# TASK REQUIREMENTS:
Retype, without any change, the first line of the records and every line after it through the one containing "[MTI] (77, 2487)".

# EXERCISE DATA:
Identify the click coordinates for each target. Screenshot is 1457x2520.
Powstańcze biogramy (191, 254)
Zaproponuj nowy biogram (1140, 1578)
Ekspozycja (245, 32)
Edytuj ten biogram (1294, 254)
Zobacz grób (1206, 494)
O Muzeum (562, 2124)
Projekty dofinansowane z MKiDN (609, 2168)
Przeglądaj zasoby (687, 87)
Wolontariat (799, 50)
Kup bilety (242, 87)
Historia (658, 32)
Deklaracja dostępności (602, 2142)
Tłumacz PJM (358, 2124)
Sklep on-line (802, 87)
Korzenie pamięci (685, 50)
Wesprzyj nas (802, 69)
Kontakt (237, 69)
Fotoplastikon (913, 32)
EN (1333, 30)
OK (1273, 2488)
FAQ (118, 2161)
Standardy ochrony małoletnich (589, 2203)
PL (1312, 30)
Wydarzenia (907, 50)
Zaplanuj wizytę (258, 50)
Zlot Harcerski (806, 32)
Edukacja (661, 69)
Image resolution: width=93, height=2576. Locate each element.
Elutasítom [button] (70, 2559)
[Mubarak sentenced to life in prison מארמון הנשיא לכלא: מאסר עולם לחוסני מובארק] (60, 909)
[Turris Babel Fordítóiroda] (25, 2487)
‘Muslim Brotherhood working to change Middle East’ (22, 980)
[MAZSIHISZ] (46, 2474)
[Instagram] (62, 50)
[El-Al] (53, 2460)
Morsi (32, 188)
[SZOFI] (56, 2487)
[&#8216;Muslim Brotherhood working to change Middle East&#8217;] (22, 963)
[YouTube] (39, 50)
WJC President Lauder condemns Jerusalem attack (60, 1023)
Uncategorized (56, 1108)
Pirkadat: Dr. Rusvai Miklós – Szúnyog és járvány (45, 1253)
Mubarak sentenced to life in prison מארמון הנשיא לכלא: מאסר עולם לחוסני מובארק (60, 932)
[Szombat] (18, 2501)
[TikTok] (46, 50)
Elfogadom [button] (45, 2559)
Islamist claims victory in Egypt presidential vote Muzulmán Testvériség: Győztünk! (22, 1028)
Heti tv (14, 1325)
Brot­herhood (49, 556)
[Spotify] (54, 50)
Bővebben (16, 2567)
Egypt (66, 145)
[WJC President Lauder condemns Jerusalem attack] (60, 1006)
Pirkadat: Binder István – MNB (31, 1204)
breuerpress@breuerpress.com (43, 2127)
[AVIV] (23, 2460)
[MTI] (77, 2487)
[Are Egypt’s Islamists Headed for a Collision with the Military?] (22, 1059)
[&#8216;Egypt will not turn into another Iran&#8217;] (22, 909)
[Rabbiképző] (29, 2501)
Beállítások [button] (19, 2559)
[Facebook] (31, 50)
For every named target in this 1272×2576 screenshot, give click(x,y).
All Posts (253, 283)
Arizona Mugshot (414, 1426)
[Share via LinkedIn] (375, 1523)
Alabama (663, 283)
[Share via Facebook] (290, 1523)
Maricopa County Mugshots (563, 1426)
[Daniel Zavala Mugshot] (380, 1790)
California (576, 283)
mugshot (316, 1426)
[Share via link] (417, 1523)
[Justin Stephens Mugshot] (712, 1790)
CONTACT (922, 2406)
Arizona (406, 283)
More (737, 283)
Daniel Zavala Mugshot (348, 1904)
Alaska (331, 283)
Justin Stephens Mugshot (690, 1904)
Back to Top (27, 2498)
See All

# SOLUTION:
Identify the click coordinates for each target. Screenshot is 1457x2520.
Powstańcze biogramy (191, 254)
Zaproponuj nowy biogram (1140, 1578)
Ekspozycja (245, 32)
Edytuj ten biogram (1294, 254)
Zobacz grób (1206, 494)
O Muzeum (562, 2124)
Projekty dofinansowane z MKiDN (609, 2168)
Przeglądaj zasoby (687, 87)
Wolontariat (799, 50)
Kup bilety (242, 87)
Historia (658, 32)
Deklaracja dostępności (602, 2142)
Tłumacz PJM (358, 2124)
Sklep on-line (802, 87)
Korzenie pamięci (685, 50)
Wesprzyj nas (802, 69)
Kontakt (237, 69)
Fotoplastikon (913, 32)
EN (1333, 30)
OK (1273, 2488)
FAQ (118, 2161)
Standardy ochrony małoletnich (589, 2203)
PL (1312, 30)
Wydarzenia (907, 50)
Zaplanuj wizytę (258, 50)
Zlot Harcerski (806, 32)
Edukacja (661, 69)
Image resolution: width=93, height=2576. Locate each element.
Elutasítom [button] (70, 2559)
[Mubarak sentenced to life in prison מארמון הנשיא לכלא: מאסר עולם לחוסני מובארק] (60, 909)
[Turris Babel Fordítóiroda] (25, 2487)
‘Muslim Brotherhood working to change Middle East’ (22, 980)
[MAZSIHISZ] (46, 2474)
[Instagram] (62, 50)
[El-Al] (53, 2460)
Morsi (32, 188)
[SZOFI] (56, 2487)
[&#8216;Muslim Brotherhood working to change Middle East&#8217;] (22, 963)
[YouTube] (39, 50)
WJC President Lauder condemns Jerusalem attack (60, 1023)
Uncategorized (56, 1108)
Pirkadat: Dr. Rusvai Miklós – Szúnyog és járvány (45, 1253)
Mubarak sentenced to life in prison מארמון הנשיא לכלא: מאסר עולם לחוסני מובארק (60, 932)
[Szombat] (18, 2501)
[TikTok] (46, 50)
Elfogadom [button] (45, 2559)
Islamist claims victory in Egypt presidential vote Muzulmán Testvériség: Győztünk! (22, 1028)
Heti tv (14, 1325)
Brot­herhood (49, 556)
[Spotify] (54, 50)
Bővebben (16, 2567)
Egypt (66, 145)
[WJC President Lauder condemns Jerusalem attack] (60, 1006)
Pirkadat: Binder István – MNB (31, 1204)
breuerpress@breuerpress.com (43, 2127)
[AVIV] (23, 2460)
[MTI] (77, 2487)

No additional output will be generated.